Ratner supposedly chose Murphy to host the Oscars after making this film, but the movie feels like an audition for the job. To be fair, Ratner has made worse movies equally poised for major box office returns, but nothing matches the smugness on display here. While mildly funny at times, the plot is wildly inconsistent, at first treasuring the workers' struggles and then just celebrating the art of the steal.
In theory, and for some parts of its solid first act, "Tower Heist" taps into the zeitgeist by channeling the rage currently epitomized by the Occupy Wall Street. Those seeking a more perceptive look at the battles of less fortunate and unemployed members of society should look no further than "Take Shelter," Jeff Nichols' startling parable in which Michael Shannon plays a broke family man plagued by visions of the apocalypse. Shannon's phenomenal performance perfectly evokes the sense of confusion that accompanies any personal crisis, economic or otherwise -- although, unlike "Tower Heist," it's not remotely funny.
For that outlet, however, there's another cure: Finnish director Aki Kaurismaki's deadpan near-masterpiece "Le Havre," also out now, harkens back to his 1980's-era "Proletariat Trilogy" with an alternately poignant and cheery adventure about an aging shoe shiner committed to helping a young illegal immigrant evade the police. Kaurismaki's sympathy for sad, alienated men and women from working-class backgrounds makes his filmmaking more relevant than ever before.
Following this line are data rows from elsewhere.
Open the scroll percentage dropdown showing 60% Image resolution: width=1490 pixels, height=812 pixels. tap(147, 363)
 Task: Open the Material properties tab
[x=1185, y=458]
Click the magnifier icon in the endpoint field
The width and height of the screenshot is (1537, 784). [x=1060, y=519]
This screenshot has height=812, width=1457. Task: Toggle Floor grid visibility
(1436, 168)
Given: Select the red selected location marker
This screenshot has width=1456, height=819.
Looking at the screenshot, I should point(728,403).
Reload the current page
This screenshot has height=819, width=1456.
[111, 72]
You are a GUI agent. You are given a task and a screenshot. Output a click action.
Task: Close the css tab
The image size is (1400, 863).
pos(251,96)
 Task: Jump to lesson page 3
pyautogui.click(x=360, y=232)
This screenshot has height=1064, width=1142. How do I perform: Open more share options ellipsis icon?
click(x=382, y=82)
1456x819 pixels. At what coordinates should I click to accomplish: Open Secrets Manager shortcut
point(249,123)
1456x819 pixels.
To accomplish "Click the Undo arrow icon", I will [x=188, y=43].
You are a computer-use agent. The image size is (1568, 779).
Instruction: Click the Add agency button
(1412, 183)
Of course, some audiences would rather go to the movies to forget about these things and "Tower Heist" gives them the option of pretending that a happy ending is around every corner. Ratner's film enables that delusion, but there's a superior ensemble piece currently in theaters that dismantles it. "Margin Call" is a chronicle of the financial collapse almost entirely set in a single office. The cast features a half dozen first-rate performances from a similarly broad spectrum, from Zachary Quinto to Kevin Spacey. With its morbid portrayal of a corrupt investment bank on the brink of screwing over its clients, "Margin Call" puts a chilling face on corporate greed. It's not a whole lot better than "Tower Heist," but at least somewhat closer to the truth.